The Nevada Gaming Control Board has put out another cybersecurity notice to operators across the state, making it clear that downplaying cyber risks is no longer an option. The message is simple: attacks are getting more sophisticated, and they’re not slowing down.

Recent breaches at major properties prove the point. Wynn Resorts reportedly had 800,000 records lifted by a group calling themselves ShinyHunters, who demanded $1.5 million to keep quiet. Caesars allegedly paid out $15 million to extortionists, though they never confirmed the figure. Some reports suggest the initial demand was double that.

These aren’t small-time operations getting hit.

These are billion-dollar companies with dedicated security teams. Yet they still got breached.

Social Engineering Is the Weak Spot

The NGCB’s latest notice focuses heavily on social engineering and phishing tactics. Hackers have moved beyond purely technical exploits. Now they’re using AI-assisted fraud to impersonate company insiders, particularly those with IT access.
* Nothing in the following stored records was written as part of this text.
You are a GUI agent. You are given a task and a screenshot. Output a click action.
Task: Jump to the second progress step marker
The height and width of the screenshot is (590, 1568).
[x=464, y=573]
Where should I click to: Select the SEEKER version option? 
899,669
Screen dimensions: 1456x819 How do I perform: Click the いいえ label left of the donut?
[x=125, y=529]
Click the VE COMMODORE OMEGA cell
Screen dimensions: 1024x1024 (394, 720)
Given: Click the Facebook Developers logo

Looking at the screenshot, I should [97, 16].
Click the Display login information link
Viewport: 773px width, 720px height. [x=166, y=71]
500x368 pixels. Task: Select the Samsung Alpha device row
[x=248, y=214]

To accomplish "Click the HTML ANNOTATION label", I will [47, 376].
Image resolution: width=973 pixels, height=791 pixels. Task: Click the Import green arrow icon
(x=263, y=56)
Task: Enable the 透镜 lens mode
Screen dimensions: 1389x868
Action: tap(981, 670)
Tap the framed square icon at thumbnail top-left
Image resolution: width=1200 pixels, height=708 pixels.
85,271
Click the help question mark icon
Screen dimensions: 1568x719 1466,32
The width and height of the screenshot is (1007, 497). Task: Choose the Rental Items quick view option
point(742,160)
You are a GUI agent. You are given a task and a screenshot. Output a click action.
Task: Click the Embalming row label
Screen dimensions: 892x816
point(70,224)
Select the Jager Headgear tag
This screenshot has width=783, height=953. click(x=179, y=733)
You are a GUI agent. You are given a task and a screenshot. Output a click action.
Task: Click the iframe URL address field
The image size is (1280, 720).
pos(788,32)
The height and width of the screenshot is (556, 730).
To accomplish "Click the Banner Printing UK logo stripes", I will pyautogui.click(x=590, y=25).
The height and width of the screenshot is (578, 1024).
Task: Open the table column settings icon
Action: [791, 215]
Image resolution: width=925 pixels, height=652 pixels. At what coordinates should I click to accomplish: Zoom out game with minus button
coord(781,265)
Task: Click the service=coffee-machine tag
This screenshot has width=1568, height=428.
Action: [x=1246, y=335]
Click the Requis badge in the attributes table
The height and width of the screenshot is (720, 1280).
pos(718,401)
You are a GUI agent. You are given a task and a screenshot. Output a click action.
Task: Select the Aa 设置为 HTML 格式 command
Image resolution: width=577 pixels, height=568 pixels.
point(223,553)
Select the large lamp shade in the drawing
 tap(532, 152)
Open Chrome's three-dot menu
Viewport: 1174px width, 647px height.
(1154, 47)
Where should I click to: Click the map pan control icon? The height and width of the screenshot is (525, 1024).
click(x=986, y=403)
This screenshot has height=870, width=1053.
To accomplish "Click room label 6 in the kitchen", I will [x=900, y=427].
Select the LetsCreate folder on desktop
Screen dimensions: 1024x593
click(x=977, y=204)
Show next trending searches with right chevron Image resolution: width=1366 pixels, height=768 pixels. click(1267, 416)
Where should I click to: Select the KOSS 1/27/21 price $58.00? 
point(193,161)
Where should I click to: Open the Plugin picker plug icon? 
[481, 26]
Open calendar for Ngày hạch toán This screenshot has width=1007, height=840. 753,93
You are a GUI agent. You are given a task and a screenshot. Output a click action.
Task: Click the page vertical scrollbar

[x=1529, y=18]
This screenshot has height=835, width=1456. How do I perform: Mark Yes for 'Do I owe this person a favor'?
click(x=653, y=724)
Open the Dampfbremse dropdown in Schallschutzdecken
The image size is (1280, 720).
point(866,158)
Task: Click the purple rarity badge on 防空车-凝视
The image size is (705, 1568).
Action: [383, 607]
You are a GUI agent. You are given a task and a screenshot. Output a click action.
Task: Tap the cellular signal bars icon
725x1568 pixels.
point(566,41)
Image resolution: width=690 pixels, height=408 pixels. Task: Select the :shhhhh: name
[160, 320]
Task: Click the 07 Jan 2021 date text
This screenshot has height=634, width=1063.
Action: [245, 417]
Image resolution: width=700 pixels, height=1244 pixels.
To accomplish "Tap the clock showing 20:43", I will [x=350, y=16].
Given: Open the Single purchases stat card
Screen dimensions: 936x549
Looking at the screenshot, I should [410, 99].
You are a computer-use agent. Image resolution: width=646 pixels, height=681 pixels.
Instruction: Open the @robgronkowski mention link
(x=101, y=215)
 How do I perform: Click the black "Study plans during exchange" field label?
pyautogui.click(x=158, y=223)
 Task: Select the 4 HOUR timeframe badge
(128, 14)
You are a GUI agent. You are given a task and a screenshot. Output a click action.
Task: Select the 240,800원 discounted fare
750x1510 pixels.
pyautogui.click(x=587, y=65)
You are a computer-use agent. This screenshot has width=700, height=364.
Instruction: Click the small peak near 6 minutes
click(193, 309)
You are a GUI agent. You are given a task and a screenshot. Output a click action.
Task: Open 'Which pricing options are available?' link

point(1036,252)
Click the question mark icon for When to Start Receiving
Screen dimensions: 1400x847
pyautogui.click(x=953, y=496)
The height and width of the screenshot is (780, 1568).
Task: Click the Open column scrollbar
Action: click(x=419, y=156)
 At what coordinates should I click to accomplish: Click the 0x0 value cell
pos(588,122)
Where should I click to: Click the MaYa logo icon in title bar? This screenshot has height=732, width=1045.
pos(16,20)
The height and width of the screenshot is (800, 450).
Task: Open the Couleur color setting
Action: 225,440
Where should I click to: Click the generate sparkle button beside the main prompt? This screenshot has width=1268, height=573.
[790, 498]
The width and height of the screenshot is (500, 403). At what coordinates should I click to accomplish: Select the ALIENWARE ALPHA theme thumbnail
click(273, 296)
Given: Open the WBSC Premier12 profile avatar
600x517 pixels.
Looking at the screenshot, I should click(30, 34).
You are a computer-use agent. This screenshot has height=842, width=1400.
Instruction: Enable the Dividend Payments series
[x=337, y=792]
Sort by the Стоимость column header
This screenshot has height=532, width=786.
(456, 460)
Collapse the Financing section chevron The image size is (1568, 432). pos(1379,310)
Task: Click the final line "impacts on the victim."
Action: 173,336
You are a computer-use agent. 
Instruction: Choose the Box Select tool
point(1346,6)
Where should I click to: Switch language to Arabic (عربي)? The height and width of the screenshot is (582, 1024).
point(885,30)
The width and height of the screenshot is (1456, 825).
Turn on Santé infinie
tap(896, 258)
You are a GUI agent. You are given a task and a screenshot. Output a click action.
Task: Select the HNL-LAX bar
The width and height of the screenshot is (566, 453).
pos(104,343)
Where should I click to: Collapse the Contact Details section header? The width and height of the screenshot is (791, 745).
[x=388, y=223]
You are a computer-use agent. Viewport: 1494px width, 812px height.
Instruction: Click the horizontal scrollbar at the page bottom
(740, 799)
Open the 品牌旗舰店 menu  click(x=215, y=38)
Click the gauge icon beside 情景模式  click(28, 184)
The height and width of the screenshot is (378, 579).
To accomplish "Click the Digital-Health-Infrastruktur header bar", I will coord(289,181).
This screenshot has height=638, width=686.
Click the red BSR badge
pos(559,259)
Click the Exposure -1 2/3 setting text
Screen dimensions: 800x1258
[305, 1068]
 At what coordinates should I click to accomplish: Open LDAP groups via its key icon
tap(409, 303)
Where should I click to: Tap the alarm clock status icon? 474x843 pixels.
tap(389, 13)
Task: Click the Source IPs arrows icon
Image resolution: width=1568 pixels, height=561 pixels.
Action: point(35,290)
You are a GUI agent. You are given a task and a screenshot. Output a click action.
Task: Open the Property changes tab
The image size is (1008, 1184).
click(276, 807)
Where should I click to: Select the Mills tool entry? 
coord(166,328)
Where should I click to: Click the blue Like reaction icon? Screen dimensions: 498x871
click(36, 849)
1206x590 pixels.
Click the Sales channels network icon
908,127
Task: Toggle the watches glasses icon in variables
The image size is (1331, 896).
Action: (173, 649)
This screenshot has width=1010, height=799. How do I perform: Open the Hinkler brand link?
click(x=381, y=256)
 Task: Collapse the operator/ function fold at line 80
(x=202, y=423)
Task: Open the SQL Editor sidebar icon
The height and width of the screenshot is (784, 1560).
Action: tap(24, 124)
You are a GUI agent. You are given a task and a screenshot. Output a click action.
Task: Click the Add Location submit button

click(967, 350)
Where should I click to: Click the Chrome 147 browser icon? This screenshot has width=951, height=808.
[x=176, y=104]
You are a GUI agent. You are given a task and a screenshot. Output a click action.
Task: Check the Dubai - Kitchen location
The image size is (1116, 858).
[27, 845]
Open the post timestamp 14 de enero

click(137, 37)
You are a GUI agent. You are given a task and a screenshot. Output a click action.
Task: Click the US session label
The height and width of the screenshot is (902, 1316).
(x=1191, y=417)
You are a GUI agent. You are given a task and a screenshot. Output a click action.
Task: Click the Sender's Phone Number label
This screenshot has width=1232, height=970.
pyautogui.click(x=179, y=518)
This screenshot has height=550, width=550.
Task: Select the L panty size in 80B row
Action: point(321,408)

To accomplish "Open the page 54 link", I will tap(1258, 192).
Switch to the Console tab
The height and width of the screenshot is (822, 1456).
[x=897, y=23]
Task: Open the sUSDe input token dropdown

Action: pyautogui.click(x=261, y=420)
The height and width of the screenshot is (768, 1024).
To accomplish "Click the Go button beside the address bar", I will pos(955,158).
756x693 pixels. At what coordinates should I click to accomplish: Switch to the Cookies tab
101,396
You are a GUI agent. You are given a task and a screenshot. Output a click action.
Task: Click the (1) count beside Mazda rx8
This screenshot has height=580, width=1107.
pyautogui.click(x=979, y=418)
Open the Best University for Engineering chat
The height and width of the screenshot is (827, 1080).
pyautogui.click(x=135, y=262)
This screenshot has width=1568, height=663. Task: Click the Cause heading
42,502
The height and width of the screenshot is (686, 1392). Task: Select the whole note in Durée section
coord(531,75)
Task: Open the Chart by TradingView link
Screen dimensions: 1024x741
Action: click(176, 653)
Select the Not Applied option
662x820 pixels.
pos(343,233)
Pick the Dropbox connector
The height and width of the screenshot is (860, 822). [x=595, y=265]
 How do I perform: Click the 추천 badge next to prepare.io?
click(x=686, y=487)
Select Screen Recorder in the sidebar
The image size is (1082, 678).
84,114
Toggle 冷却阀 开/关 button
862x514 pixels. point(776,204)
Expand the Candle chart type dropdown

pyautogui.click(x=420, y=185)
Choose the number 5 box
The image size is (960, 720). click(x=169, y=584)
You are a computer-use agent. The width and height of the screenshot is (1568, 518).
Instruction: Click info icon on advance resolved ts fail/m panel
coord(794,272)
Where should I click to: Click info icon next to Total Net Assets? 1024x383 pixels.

The regulator highlighted common warning signs: urgent requests to reset passwords, wire transfers, changes to payment instructions. Anything that creates pressure to act immediately without following normal procedures.

According to Nevada’s Technology Office, attackers rely on urgency, impersonation, and human trust to bypass standard controls. Look, they want employees to break protocol, keep secrets, or skip approval steps. Simple as that.

Staff Training Matters

The NGCB is pushing operators to keep employees sharp. If something feels off, staff need to escalate it to managers or cybersecurity teams immediately.

A moment’s distraction can be all it takes for criminals to exploit a vulnerability.

Nevada casinos represent high-value targets. They handle massive amounts of customer data and financial transactions daily. That makes them attractive to organised criminal groups who know exactly what they’re after. These aren’t opportunists poking around, they’re professionals with a shopping list.

The regulator’s message is straightforward: cyber threats are persistent, they’re evolving, and they need constant attention. Operators who treat this as a box-ticking exercise are leaving themselves exposed. Full stop.